As an example, the BE team added a new criteria to their maintainer program: Ask your manager to set up a check in on this issue every six weeks or so. This is because historically most backend trainee maintainers have become maintainers five to seven months after starting their training.
- Is this also a reality for designers?
- Can the 5 to 7 months process discourage other designers to partake in the traineeship?
Proposal
Break down the traineeship into levels. Within each level, come up with more specific tasks/steps that designers can follow in order to become maintainer lvl 1, lvl 2. Example:
- Lvl 1 Component expert -- expert in a component and has deep knowledge of its function and user experience.
- Lvl 2 Sketch expert -- expert at ui review, has knowledge of product foundations (color, spacing, etc).
- Lvl 3 Usability expert -- expert at accessibility, internationalization, etc.
- Lvl 4, 5 and so on.
This can help us evaluate progress in specific areas of the design system, allowing both the trainee and the maintainers to determine what success is, and work on an actionable plan to make the trainee move on to more pajamas-heavy tasks.
Knowledge required to become a maintainer
Thinking out loud, I don't believe anyone will have acquired the same level of knowledge around Pajamas that Taurie, Pedro, George and others have in a short period of time.
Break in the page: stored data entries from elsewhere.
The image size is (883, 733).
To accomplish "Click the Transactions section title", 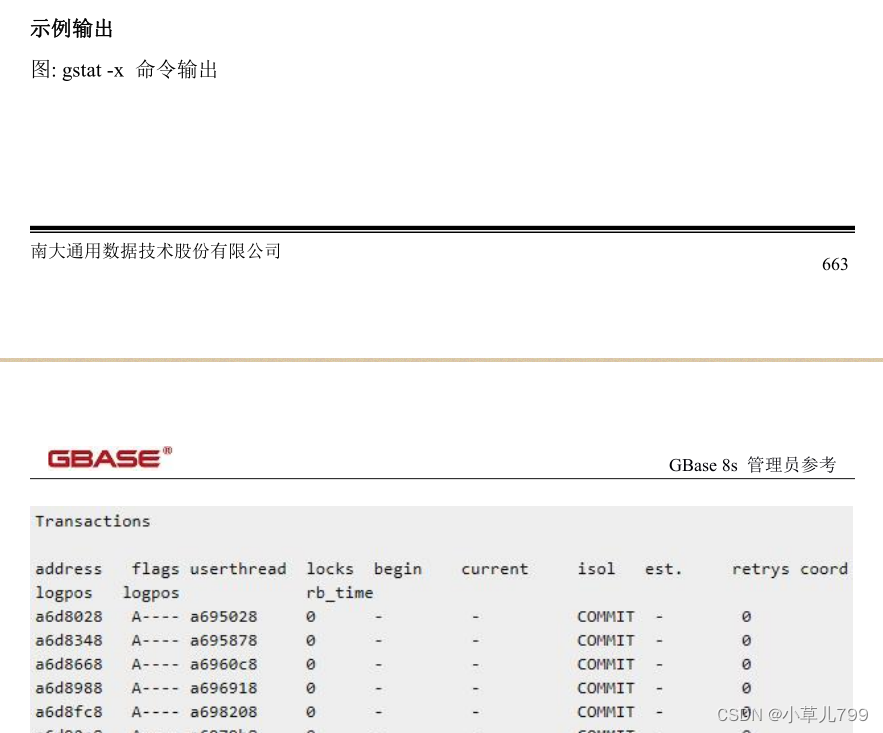I will click(x=92, y=521).
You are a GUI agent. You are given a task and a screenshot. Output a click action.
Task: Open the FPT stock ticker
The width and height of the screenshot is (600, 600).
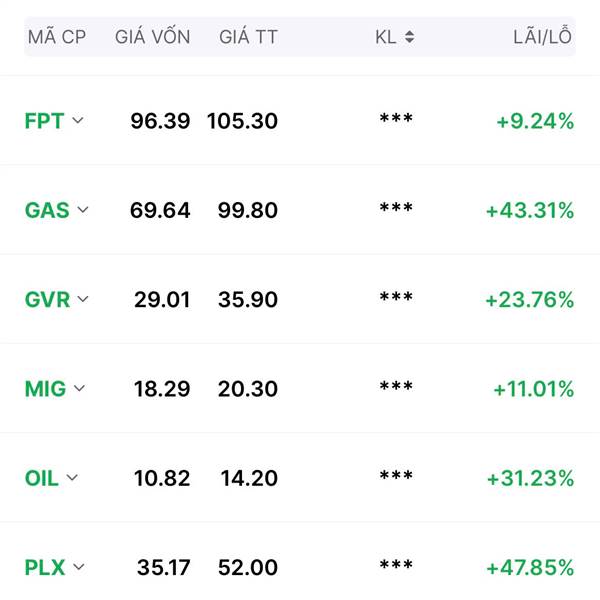click(45, 122)
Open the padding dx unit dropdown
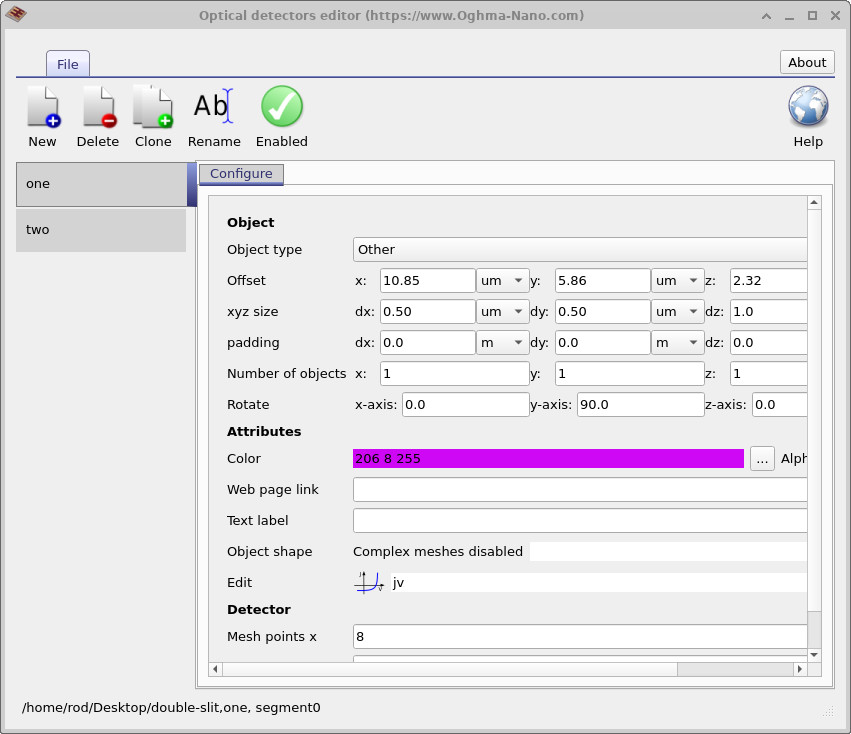This screenshot has width=851, height=734. (x=503, y=343)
We need to get rid of the perception you need to do extra to contribute to the design system.
Pajamas is a living document, and on top of the design guidelines, we need to be informed of what decisions have been made in the gitlab-ui project, and the changes coming from the stage groups that shape the idea of our system (components, guidelines, processes).
The current criteria informs us that maintainers:
- Are experts at design and code review.
- Know the GitLab product, design guidelines, and code base very well.
- Are empowered to accept merge requests in one or several GitLab Engineering Projects.
With that in mind:
- What is the criteria for an expert at design?
- How can we ensure designers become experts without having to take on extra work on top of their current responsibilities?
- How can the existing maintainers help trainees be more strategic about the success metrics for the design system?
Proposal
- Introduce the role of a Maintainer buddy. A maintainer will be assigned to the issue together with the trainee, and both will be responsible for evaluating progress. Decide on a cadence to review progress.
- Built-in effort, not additional to what a designer is responsible for. Make the traineeship process part of the designer's personal OKRs.
Next steps
I would like to invite @pedroms @tauriedavis and @gtsiolis to discuss the points above. Together we can adapt the process and make a handbook update to the Design Trainee page, as well as to the issue template.